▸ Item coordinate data
___

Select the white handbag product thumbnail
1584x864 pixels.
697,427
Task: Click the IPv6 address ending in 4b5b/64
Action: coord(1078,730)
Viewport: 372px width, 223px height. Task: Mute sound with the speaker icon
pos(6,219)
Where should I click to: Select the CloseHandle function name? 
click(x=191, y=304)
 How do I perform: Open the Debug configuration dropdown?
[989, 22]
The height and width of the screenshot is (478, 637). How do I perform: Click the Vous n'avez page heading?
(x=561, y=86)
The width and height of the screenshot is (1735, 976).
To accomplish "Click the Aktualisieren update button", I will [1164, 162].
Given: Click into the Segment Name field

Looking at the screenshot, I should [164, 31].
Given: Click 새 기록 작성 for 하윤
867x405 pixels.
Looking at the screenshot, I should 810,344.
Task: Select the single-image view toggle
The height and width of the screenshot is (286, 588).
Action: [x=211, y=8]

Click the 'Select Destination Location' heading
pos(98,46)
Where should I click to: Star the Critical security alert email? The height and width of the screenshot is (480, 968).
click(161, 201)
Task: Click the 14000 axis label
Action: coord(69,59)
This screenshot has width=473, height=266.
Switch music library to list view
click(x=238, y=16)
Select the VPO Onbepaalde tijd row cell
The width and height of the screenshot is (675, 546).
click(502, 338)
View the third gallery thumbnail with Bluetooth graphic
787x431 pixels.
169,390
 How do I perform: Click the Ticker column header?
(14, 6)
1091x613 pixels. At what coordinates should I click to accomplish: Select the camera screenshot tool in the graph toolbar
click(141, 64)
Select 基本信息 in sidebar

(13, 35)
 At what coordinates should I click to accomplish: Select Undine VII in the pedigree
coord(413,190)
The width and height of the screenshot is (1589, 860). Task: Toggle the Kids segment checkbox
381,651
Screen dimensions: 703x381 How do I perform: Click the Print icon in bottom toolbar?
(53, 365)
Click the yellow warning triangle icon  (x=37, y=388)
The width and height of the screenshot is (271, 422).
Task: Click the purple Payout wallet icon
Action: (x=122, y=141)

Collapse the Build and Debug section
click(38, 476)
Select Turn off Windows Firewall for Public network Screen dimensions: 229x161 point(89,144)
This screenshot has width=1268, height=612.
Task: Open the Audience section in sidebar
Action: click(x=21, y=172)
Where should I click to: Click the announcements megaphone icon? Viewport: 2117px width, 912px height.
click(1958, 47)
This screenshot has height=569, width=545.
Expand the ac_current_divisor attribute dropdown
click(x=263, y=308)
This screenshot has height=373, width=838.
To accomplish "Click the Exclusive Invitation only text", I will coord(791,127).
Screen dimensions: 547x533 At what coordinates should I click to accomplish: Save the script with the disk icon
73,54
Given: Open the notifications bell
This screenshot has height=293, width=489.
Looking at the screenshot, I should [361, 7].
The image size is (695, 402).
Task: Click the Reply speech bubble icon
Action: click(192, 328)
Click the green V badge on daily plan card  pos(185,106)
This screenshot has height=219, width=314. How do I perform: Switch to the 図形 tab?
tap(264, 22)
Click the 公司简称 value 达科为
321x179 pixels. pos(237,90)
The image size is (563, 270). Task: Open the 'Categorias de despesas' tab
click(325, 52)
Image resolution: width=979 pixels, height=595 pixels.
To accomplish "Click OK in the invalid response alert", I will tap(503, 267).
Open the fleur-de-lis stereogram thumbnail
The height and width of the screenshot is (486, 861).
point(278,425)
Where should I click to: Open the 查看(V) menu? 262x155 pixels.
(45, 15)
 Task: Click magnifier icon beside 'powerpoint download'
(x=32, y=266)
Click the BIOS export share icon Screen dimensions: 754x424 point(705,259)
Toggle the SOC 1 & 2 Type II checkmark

___

▸ GIVEN REQUEST
Update the entries above, changing every "How do I perform" to "What should I do to" and leaving all other text as it is.

▸ EXERCISE RESPONSE
Select the white handbag product thumbnail
1584x864 pixels.
697,427
Task: Click the IPv6 address ending in 4b5b/64
Action: coord(1078,730)
Viewport: 372px width, 223px height. Task: Mute sound with the speaker icon
pos(6,219)
Where should I click to: Select the CloseHandle function name? 
click(x=191, y=304)
 What should I do to: Open the Debug configuration dropdown?
[989, 22]
The height and width of the screenshot is (478, 637). What should I do to: Click the Vous n'avez page heading?
(x=561, y=86)
The width and height of the screenshot is (1735, 976).
To accomplish "Click the Aktualisieren update button", I will [1164, 162].
Given: Click into the Segment Name field

Looking at the screenshot, I should [164, 31].
Given: Click 새 기록 작성 for 하윤
867x405 pixels.
Looking at the screenshot, I should 810,344.
Task: Select the single-image view toggle
The height and width of the screenshot is (286, 588).
Action: [x=211, y=8]

Click the 'Select Destination Location' heading
pos(98,46)
Where should I click to: Star the Critical security alert email? The height and width of the screenshot is (480, 968).
click(161, 201)
Task: Click the 14000 axis label
Action: coord(69,59)
This screenshot has width=473, height=266.
Switch music library to list view
click(x=238, y=16)
Select the VPO Onbepaalde tijd row cell
The width and height of the screenshot is (675, 546).
click(502, 338)
View the third gallery thumbnail with Bluetooth graphic
787x431 pixels.
169,390
 What should I do to: Click the Ticker column header?
(14, 6)
1091x613 pixels. At what coordinates should I click to accomplish: Select the camera screenshot tool in the graph toolbar
click(141, 64)
Select 基本信息 in sidebar

(13, 35)
 At what coordinates should I click to accomplish: Select Undine VII in the pedigree
coord(413,190)
The width and height of the screenshot is (1589, 860). Task: Toggle the Kids segment checkbox
381,651
Screen dimensions: 703x381 What should I do to: Click the Print icon in bottom toolbar?
(53, 365)
Click the yellow warning triangle icon  (x=37, y=388)
The width and height of the screenshot is (271, 422).
Task: Click the purple Payout wallet icon
Action: (x=122, y=141)

Collapse the Build and Debug section
click(38, 476)
Select Turn off Windows Firewall for Public network Screen dimensions: 229x161 point(89,144)
This screenshot has width=1268, height=612.
Task: Open the Audience section in sidebar
Action: click(x=21, y=172)
Where should I click to: Click the announcements megaphone icon? Viewport: 2117px width, 912px height.
click(1958, 47)
This screenshot has height=569, width=545.
Expand the ac_current_divisor attribute dropdown
click(x=263, y=308)
This screenshot has height=373, width=838.
To accomplish "Click the Exclusive Invitation only text", I will coord(791,127).
Screen dimensions: 547x533 At what coordinates should I click to accomplish: Save the script with the disk icon
73,54
Given: Open the notifications bell
This screenshot has height=293, width=489.
Looking at the screenshot, I should [361, 7].
The image size is (695, 402).
Task: Click the Reply speech bubble icon
Action: click(192, 328)
Click the green V badge on daily plan card  pos(185,106)
This screenshot has height=219, width=314. What should I do to: Switch to the 図形 tab?
tap(264, 22)
Click the 公司简称 value 达科为
321x179 pixels. pos(237,90)
The image size is (563, 270). Task: Open the 'Categorias de despesas' tab
click(325, 52)
Image resolution: width=979 pixels, height=595 pixels.
To accomplish "Click OK in the invalid response alert", I will tap(503, 267).
Open the fleur-de-lis stereogram thumbnail
The height and width of the screenshot is (486, 861).
point(278,425)
Where should I click to: Open the 查看(V) menu? 262x155 pixels.
(45, 15)
 Task: Click magnifier icon beside 'powerpoint download'
(x=32, y=266)
Click the BIOS export share icon Screen dimensions: 754x424 point(705,259)
Toggle the SOC 1 & 2 Type II checkmark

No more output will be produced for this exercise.